## CONSEGNE SCRITTE:
1 – Secondo il testo sulle donne egiziane, in quale anno fu promulgata la Costituzione il cui articolo 73 riconobbe alle donne i diritti politici basilari?
2 – Riporti fedelmente il passo del testo sulle donne egiziane che comincia con "L’Egitto viene di" e prosegue fino a "in rassegna velocemente.".
3 – Elenchi tutti gli aggettivi di nazionalità che compaiono nel testo sulle donne egiziane, nella forma in cui vi figurano.

Da Womanhood a Freeda: quando la femminilità travalica ogni confine
Un’antropologa francese di origine algerina e il suo progetto Womanhood, dove prendono la parola 15 donne egiziane. Freeda, agenzia di media/stampa di Milano esclusivamente al femminile attiva sui social network dove le donne sono libere di esprimersi. Due casi, due Paesi, una sottile linea rossa: la femminilità, anche senza militanza, universale e senza confini, e una telecamera
“C” come contesto. Egitto, Piazza Tahrir, 25 gennaio 2011. Migliaia di donne hanno marciato accanto agli uomini per dire basta al regime del presidente Hosni Mubarak, sulla scia della “rivoluzione del gelsomino” tunisina. Il raìs, al 18° giorno di protesta, e dopo le pressioni della Casa Bianca, rassegna le dimissioni.
L’Egitto viene di fatto lasciato nelle mani delle forze armate, innescando manifestazioni di giubilo ed entusiasmo in milioni di persone, stanche della corruzione dei vertici e soprattutto di tutte le regole anacronistiche e obsolete a cui erano sottoposte.
E le donne? Quali sono state le conquiste, fittizie e reali allo stesso tempo, delle donne egiziane? Passiamole in rassegna velocemente.
Le donne ottennero i diritti politici basilari solo con l’articolo 73 della Costituzione, promulgata nel 1956; un passo in avanti si ottenne con la legge 21/1979 che assegnava almeno 30 seggi alle donne per ogni governatorato. Tra quote rosa messe e tolte, sta di fatto che una e una sola forza politica è andata sempre al potere, il Partito Nazional Democratico (PND), per lo meno fino “a Piazza Tahrir”.

## DATI FORNITI:

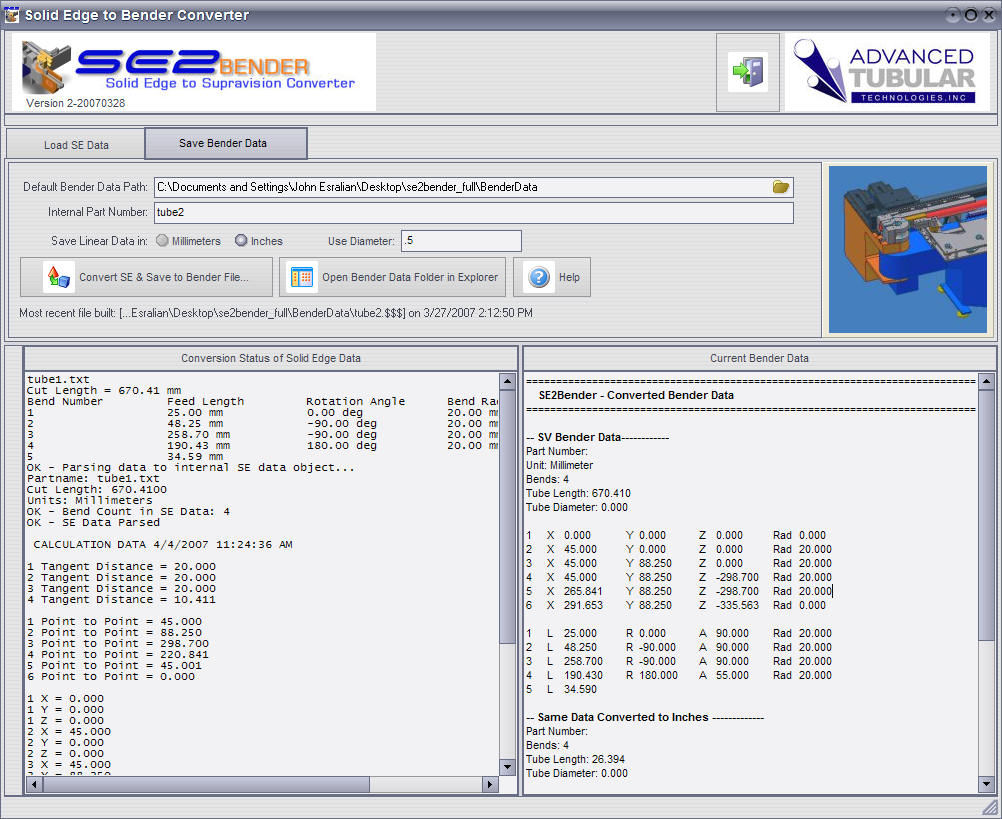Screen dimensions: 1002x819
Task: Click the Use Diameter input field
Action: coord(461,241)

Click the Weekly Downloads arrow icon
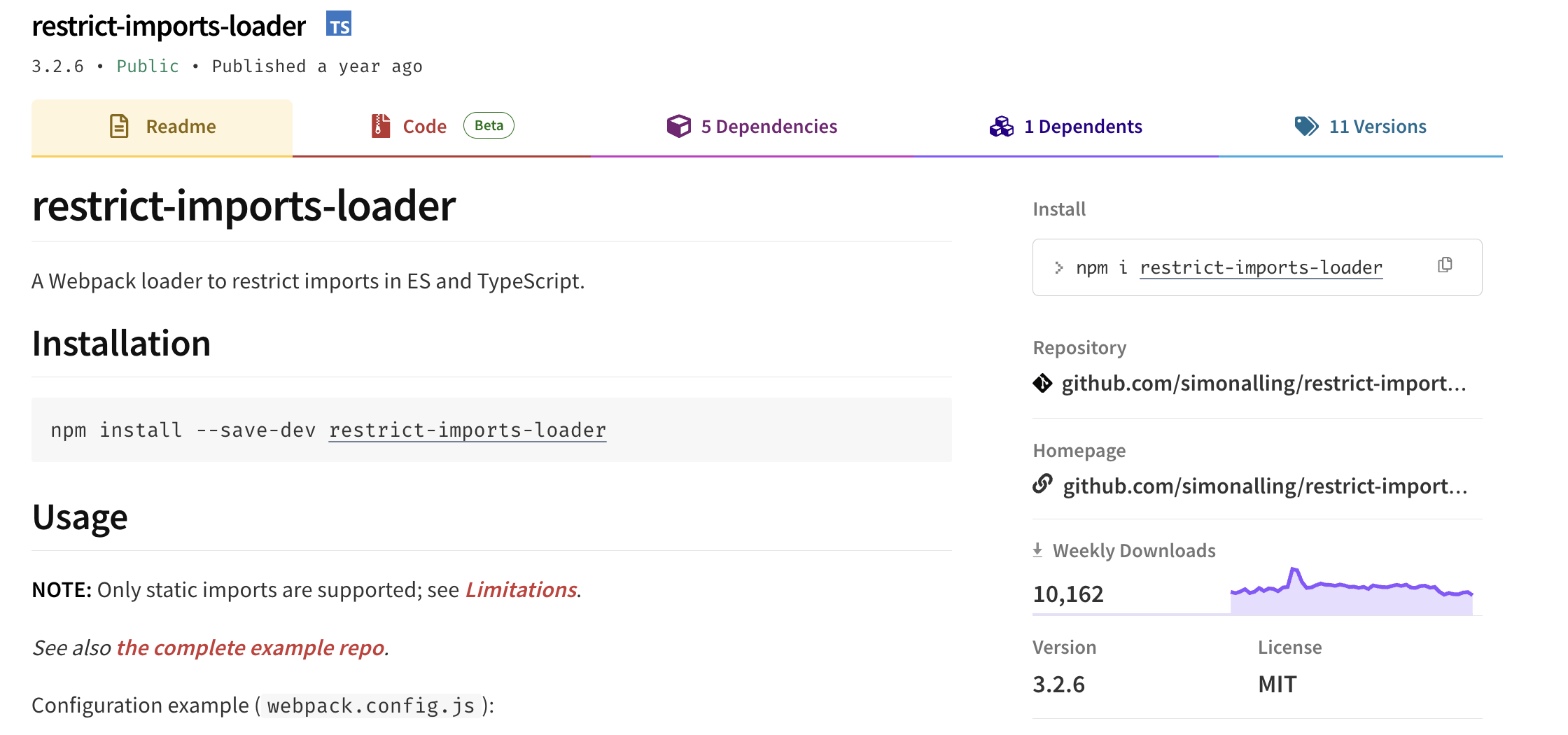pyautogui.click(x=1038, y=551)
---
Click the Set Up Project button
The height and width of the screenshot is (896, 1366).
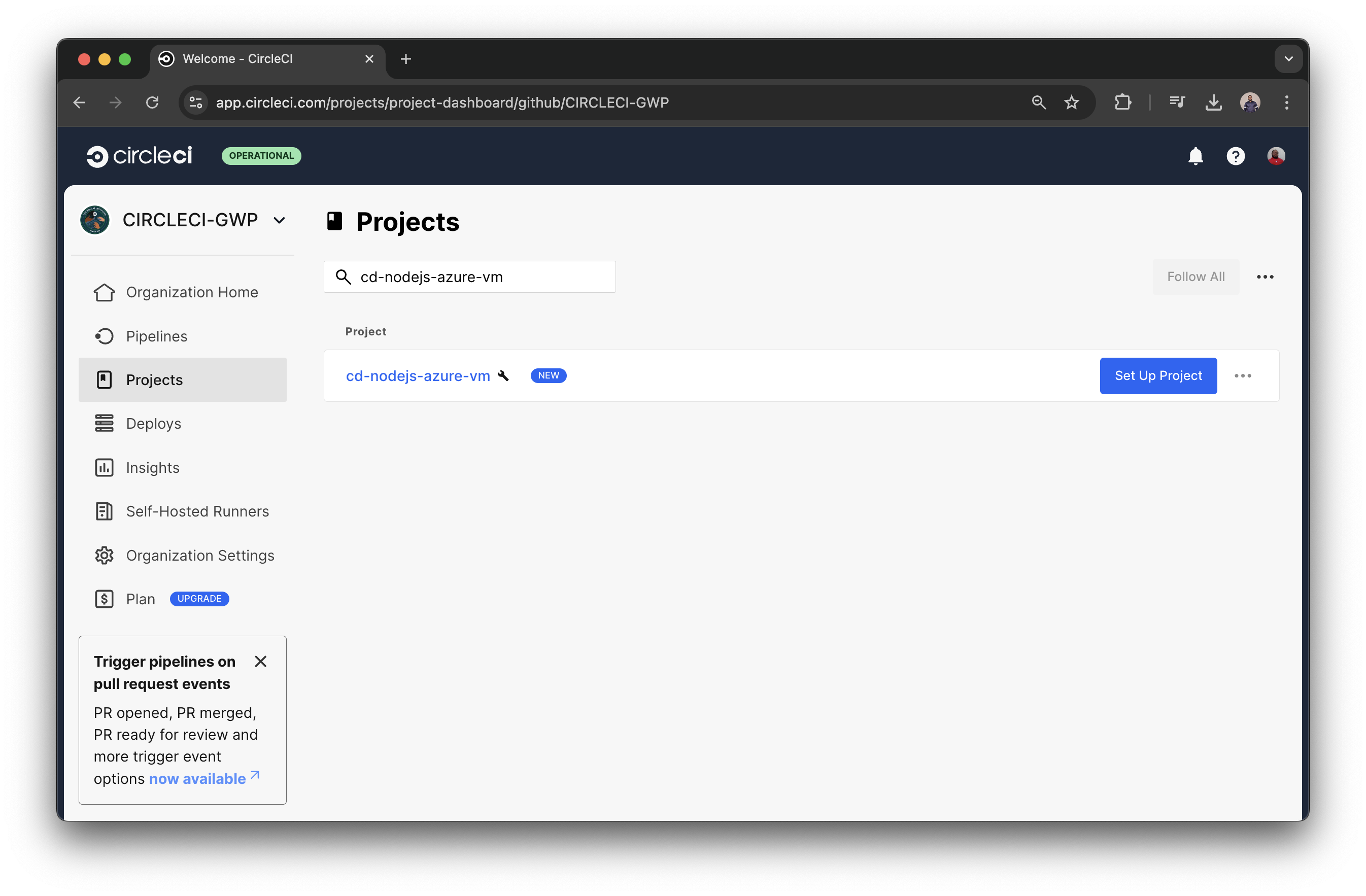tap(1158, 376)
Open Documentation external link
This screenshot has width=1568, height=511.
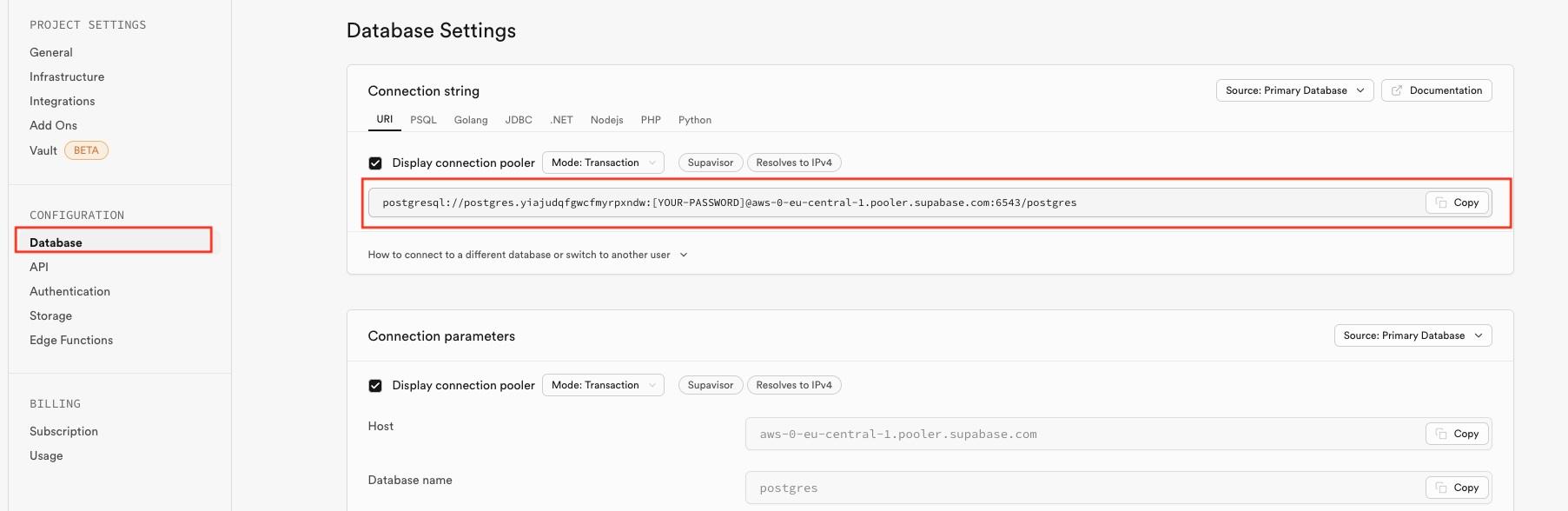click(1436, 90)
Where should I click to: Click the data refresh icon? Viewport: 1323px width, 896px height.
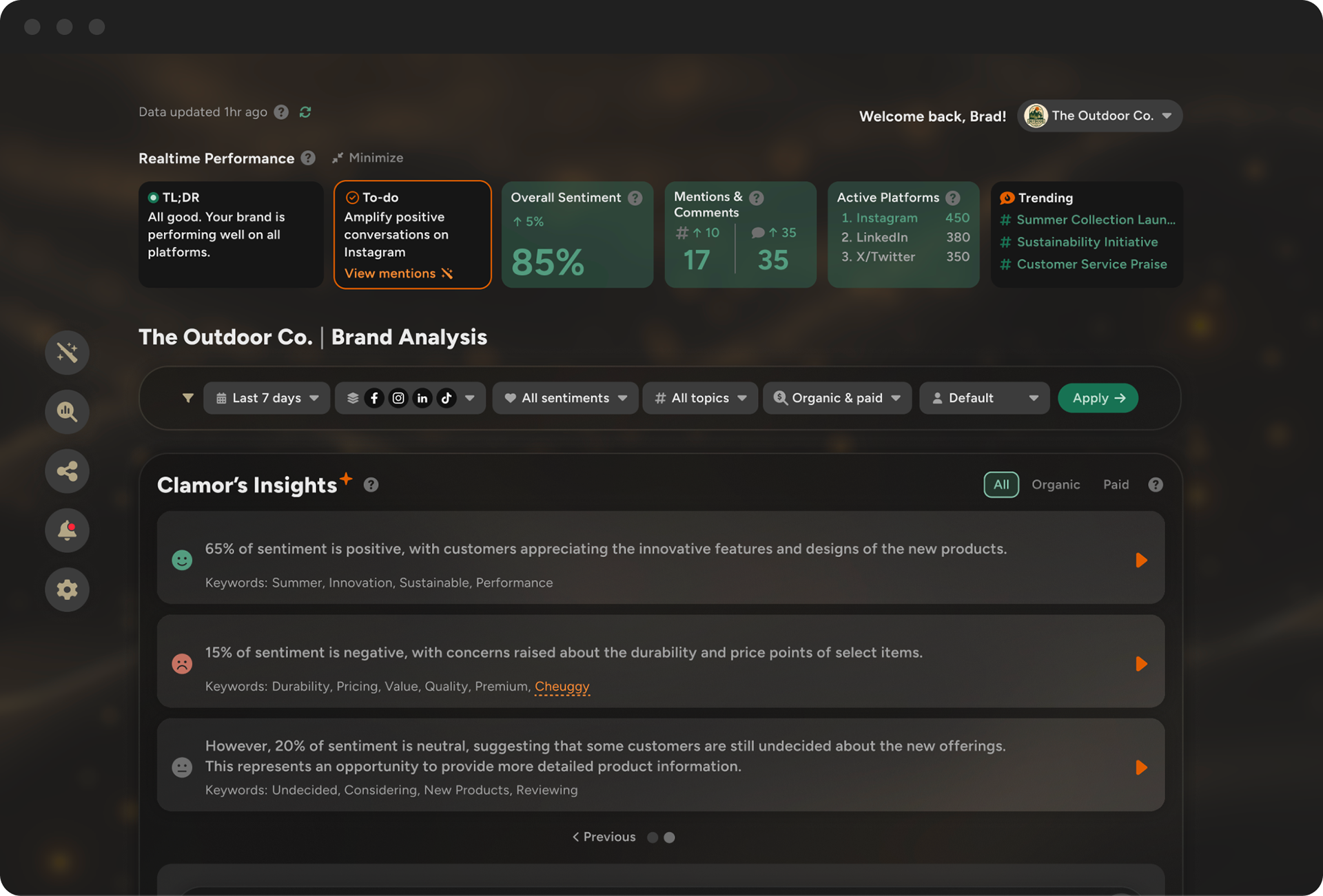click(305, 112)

## RISULTATI PER CONSEGNA:
1 – Nel 1956.

2 –
L’Egitto viene di fatto lasciato nelle mani delle forze armate, innescando manifestazioni di giubilo ed entusiasmo in milioni di persone, stanche della corruzione dei vertici e soprattutto di tutte le regole anacronistiche e obsolete a cui erano sottoposte.
E le donne? Quali sono state le conquiste, fittizie e reali allo stesso tempo, delle donne egiziane? Passiamole in rassegna velocemente.

3 – francese, algerina, egiziane, tunisina